STATED EXERCISE => Extend the forum thread below on microscope close-ups of a serviced Seiko watch, beginning after its final line.

SOURCE DOCUMENT =>
::::::
# Some Close Ups...



## Silver Hawk (Dec 2, 2003)

Been servicing that Seiko I bought from Neil a few weeks back...









Thought I'd take some more pics through my microscope.....




























Cheers

Paul


----------



## Mal52 (Oct 7, 2003)

Very close up Paul







Super pics

Cheers Mal


----------



## bandylegss (Oct 10, 2004)

hi paul wow how did you do that i can only look on with envy thanks for something to strive for.

bandylegss.


----------



## Guest (Oct 21, 2004)

Bloody hell Hawky, a watch technician and macro photographer are there no end to your talents?









That Seiko was pretty unusual looking, glad you are enjoying it.









Fantastic pics BTW.
::::::
DATA EXTRACT =>

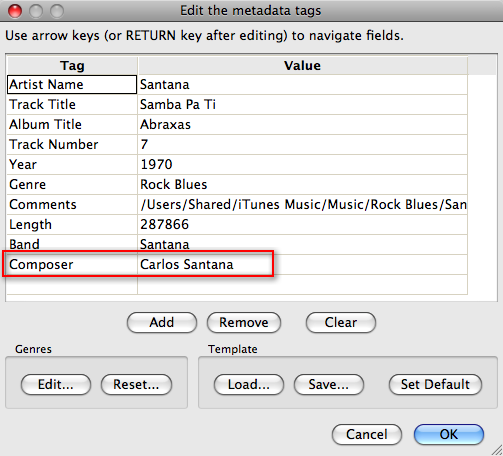Confirm the tags with OK
This screenshot has height=456, width=503.
pyautogui.click(x=449, y=434)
::::::
ANSWER TO THIS EXERCISE =>
----------



## Silver Hawk (Dec 2, 2003)

Neil,

It was a sticky hairspring...all gummed up with old oil...but as you can now see, the coils are all nice, clean and clear...

And she is keeping perfect time.









Paul


----------



## Stan (Aug 7, 2003)

Nicely done Paul.


----------



## newtiques (Oct 1, 2004)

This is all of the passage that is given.